Die optischen Satellitendaten, mit denen wir dabei arbeiten, kann man sich vorstellen wie ein Foto. Fotokameras nehmen in den drei Spektralbereichen Rot, Grün und Blau auf. Satelliten nehmen zusätzlich aber auch noch in Bereichen auf, die wir mit den Augen nicht sehen können, zum Beispiel den Infrarotbereich. Pflanzen haben die Eigenschaft, dass sie im Infrarotbereich stark reflektieren. Einen Anstieg im Infrarotbereich kann man daher benutzen um einzuschätzen, ob es viel Vegetation gibt. Je mehr Biomasse es gibt, desto krasser ist dieser Anstieg. Der Index, der aus diesen Reflexionen abgeleitet ist und dem man bei Vegetationsanalysen mit Satellitendaten häufig begegnet, heißt normalized difference vegetation index.

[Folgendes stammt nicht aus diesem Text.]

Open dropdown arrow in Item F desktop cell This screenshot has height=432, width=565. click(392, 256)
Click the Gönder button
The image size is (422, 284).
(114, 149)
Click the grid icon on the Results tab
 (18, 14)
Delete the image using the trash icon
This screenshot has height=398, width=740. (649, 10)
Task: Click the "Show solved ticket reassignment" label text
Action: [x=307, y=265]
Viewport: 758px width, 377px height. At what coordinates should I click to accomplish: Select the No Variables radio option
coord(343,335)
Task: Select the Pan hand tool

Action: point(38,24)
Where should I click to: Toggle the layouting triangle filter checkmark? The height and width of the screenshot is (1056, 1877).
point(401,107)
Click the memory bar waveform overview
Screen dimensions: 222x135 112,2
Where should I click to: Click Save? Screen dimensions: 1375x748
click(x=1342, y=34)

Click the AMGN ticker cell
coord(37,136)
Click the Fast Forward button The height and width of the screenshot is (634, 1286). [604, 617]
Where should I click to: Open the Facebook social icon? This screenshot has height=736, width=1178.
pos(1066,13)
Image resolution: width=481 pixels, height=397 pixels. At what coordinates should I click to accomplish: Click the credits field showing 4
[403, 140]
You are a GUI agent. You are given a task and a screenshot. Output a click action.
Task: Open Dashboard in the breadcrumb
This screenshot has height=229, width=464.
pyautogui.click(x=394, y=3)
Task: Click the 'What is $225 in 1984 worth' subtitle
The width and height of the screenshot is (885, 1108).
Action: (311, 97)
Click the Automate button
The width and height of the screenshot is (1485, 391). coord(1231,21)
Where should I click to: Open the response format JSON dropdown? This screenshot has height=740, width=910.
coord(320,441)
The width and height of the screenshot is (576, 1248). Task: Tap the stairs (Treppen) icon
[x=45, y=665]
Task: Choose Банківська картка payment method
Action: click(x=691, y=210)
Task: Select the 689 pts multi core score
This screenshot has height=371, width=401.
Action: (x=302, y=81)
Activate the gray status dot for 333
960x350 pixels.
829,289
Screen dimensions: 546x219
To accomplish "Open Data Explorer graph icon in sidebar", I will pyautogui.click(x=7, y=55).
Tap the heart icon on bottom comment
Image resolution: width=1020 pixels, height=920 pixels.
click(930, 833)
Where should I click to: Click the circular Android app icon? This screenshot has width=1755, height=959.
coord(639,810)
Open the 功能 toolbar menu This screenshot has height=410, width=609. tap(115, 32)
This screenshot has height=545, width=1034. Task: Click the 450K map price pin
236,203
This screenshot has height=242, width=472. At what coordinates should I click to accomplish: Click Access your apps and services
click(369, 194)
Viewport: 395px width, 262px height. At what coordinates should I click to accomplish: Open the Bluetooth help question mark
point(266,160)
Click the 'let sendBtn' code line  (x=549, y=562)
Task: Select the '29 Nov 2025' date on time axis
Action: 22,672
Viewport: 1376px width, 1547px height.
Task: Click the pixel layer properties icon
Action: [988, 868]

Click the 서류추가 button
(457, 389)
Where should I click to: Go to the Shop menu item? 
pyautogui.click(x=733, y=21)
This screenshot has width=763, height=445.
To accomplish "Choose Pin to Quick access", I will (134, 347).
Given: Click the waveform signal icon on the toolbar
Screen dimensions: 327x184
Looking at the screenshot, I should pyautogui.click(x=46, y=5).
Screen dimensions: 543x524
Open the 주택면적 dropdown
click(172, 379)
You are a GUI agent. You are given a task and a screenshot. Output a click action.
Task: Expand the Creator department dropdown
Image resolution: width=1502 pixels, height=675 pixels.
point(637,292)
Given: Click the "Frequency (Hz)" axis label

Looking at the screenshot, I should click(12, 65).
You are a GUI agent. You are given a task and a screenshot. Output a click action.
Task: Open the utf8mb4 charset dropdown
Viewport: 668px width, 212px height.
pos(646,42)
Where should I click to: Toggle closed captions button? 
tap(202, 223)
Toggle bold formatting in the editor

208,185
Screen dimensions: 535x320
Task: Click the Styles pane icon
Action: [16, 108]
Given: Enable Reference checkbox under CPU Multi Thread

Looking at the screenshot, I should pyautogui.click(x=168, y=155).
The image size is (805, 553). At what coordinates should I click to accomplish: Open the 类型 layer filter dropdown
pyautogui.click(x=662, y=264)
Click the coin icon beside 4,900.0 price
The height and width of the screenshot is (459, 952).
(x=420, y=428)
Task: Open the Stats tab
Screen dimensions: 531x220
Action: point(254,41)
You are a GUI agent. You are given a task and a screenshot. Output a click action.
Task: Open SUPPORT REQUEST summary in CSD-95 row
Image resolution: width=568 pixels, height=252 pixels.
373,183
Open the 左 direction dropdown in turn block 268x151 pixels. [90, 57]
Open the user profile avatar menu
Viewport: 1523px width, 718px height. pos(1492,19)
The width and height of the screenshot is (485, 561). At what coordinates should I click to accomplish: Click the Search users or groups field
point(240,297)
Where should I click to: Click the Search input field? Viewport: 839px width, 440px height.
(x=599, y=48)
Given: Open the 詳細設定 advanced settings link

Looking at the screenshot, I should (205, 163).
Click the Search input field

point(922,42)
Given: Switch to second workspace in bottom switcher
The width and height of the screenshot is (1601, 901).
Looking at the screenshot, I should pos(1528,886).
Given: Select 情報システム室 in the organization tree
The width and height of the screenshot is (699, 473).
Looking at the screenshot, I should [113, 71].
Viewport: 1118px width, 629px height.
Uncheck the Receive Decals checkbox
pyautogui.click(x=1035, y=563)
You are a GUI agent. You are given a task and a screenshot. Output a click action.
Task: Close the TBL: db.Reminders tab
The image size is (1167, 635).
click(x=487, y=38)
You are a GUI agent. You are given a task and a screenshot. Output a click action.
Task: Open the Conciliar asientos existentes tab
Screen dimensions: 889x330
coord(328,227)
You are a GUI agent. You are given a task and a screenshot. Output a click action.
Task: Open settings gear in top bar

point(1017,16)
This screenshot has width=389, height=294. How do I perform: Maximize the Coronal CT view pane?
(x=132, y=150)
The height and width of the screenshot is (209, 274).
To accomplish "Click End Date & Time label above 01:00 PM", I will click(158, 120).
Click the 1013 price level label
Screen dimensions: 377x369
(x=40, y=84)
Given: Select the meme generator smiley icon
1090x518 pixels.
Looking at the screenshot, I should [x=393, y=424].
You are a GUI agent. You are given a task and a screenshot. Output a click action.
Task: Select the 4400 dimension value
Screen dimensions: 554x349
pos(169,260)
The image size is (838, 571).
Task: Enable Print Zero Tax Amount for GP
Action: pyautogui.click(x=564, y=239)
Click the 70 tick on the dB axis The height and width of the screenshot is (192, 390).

Verstehe ich es richtig, dass Du solche Metriken zur Auswertung von Satellitendaten entwickelst?

Nein, so etwas passiert eher in der Forschung. Das Ziel unseres Projektes ist es, die Methoden, die in wissenschaftlichen Publikationen beschrieben werden, zu nutzen und in ein anwendungsfreundliches, niederschwelliges Werkzeug zu überführen, das die Umweltämter nutzen können. Wir setzen also die Theorie in die Praxis um.

Hast Du dabei manchmal direkt oder indirekt mit Mathematik zu tun?

Ein mathematischer Hintergrund hilft auf jeden Fall, die Methoden zu verstehen und die Ergebnisse einschätzen zu können. Ich denke, die Mathematik ist gut dafür, ein breites Verständnis zu entwickeln. Außerdem programmiere ich inzwischen mehr und mehr, und ich finde, solche logischen Algorithmen zu basteln, ist auch Mathematik. In dem Sinne werde ich sie jetzt wieder mehr brauchen.

Welchen Tätigkeiten gehst Du in Deinem Arbeitsalltag außerdem nach?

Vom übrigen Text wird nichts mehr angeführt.